# Rio Paralympics 2016: Pakistan Gets its First Medal



## Areesh

Pakistani para athlete Ali Haider has won bronze medal in Long Jump in Rio Paralympics 2016

https://www.rio2016.com/en/paralympics/athletics-men-s-long-jump-t37-final

https://www.rio2016.com/en/paralympics/pakistan

Reactions: Like Like:
8


----------



## livingdead

congrats...

Reactions: Like Like:
1


----------



## saiyan0321

Congratulations.. Yar tum nay hunara naam roshan kar diya. Determination and grit and never give up attitude is synonyms with us. Well done!!

Reactions: Like Like:
1


----------



## Areesh

saiyan0321 said:


> Congratulations.. Yar tum nay hunara naam roshan kar diya. Determination and grit and never give up attitude is synonyms with us. Well done!!



These guys are the real heroes. With no support by government or anyone else they manage to win medals for us at such grand scale. Even media doesn't care about such achievement while they keep discussing a lone t20 match for hours.

Reactions: Like Like:
7


----------



## Abba_Dabba_Jabba

Congrats guys.. 
We thought we are the only one in South Asia.

Reactions: Like Like:
1


----------



## Areesh

Ali Haider has also won a silver medal back in Beijing paralympics 2008. He also won a Gold and a Bronze medal in Guangzhou Asian paralympics.

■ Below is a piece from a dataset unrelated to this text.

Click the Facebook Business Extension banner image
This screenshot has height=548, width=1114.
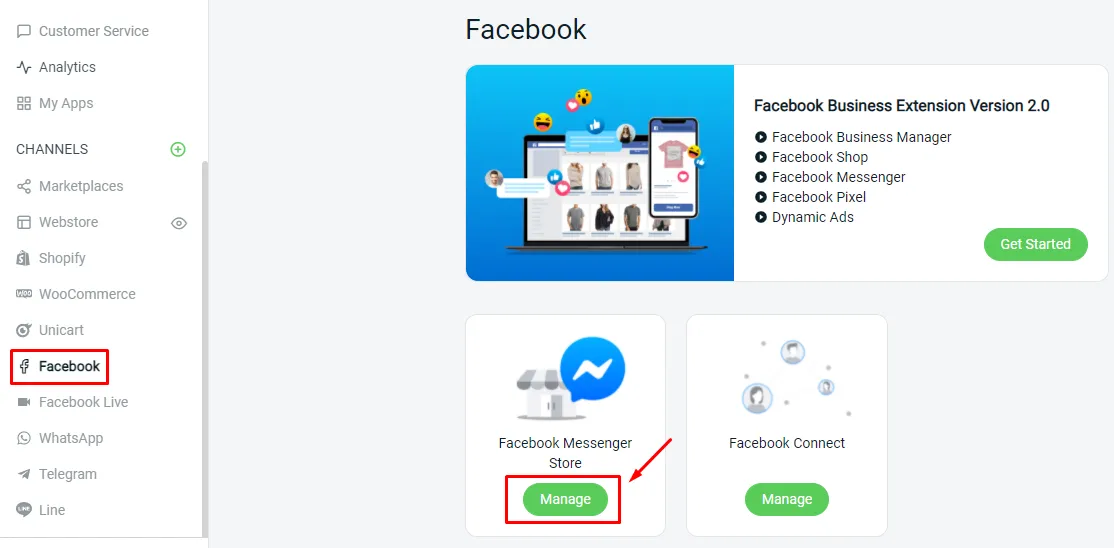click(x=600, y=173)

Great work hero. Pakistan is proud of you.

Reactions: Like Like:
8


----------



## waz

Areesh said:


> These guys are the real heroes. With no support by government or anyone else they manage to win medals for us at such grand scale. Even media doesn't care about such achievement while they keep discussing a lone t20 match for hours.


 
Yep BS cricket ruining everything. 
Well done to Ali, he made his country proud, well those who could at least be bothered to watch.

Reactions: Like Like:
3


----------



## Areesh

waz said:


> Yep BS cricket ruining everything.
> Well done to Ali, he made his country proud, well those who could at least be bothered to watch.



And the champ is getting no coverage from media. No channel is discussing this despite the fact this is Pakistan's only second medal in Paralympics in so many years while same TV channels keep on discussing a lone T20 match for hours despite the fact that nobody cares about it in the world.

Reactions: Like Like:
2


----------



## waz

Areesh said:


> And the champ is getting no coverage from media. No channel is discussing this despite the fact this is Pakistan's only second medal in Paralympics in so many years while same TV channels keep on discussing a lone T20 match for hours despite the fact that nobody cares about it in the world.



I feel for him bro, chalo, Allah and the people who care know, that's all that matters. Let the others fawn over cricket. Shame on the TV channels as well.


----------



## GuardianRED

waz said:


> I feel for him bro, chalo, Allah and the people who care know, that's all that matters. Let the others fawn over cricket. Shame on the TV channels as well.


 It is the same in India. Apart from news channels praising our medals winner and reporting on which state is given them the biggest cash gifts. There is no actual coverage of the games

Reactions: Like Like:
1


----------



## waz

GuardianRED said:


> It is the same in India. Apart from news channels praising our medals winner and reporting on which state is given them the biggest cash gifts. There is no actual coverage of the games



I feel sad for the poor folks, disgusting media. I'd throw a home coming for both country's athletes, to show that we care.

Reactions: Like Like:
2


----------



## Imran Khan

thanks man


----------



## LadyFinger

Chalo, shukar hua. Sports are a culture and they are important. It is very saddening to see our nation been kept away from such healthy activities. The first medal, congrats

Reactions: Like Like:
1


----------



## Zibago

Areesh said:


> Ali Haider has also won a silver medal back in Beijing paralympics 2008. He also won a Gold and a Bronze medal in Guangzhou Asian paralympics.
> 
> 
> 
> 
> 
> 
> Great work hero. Pakistan is proud of you.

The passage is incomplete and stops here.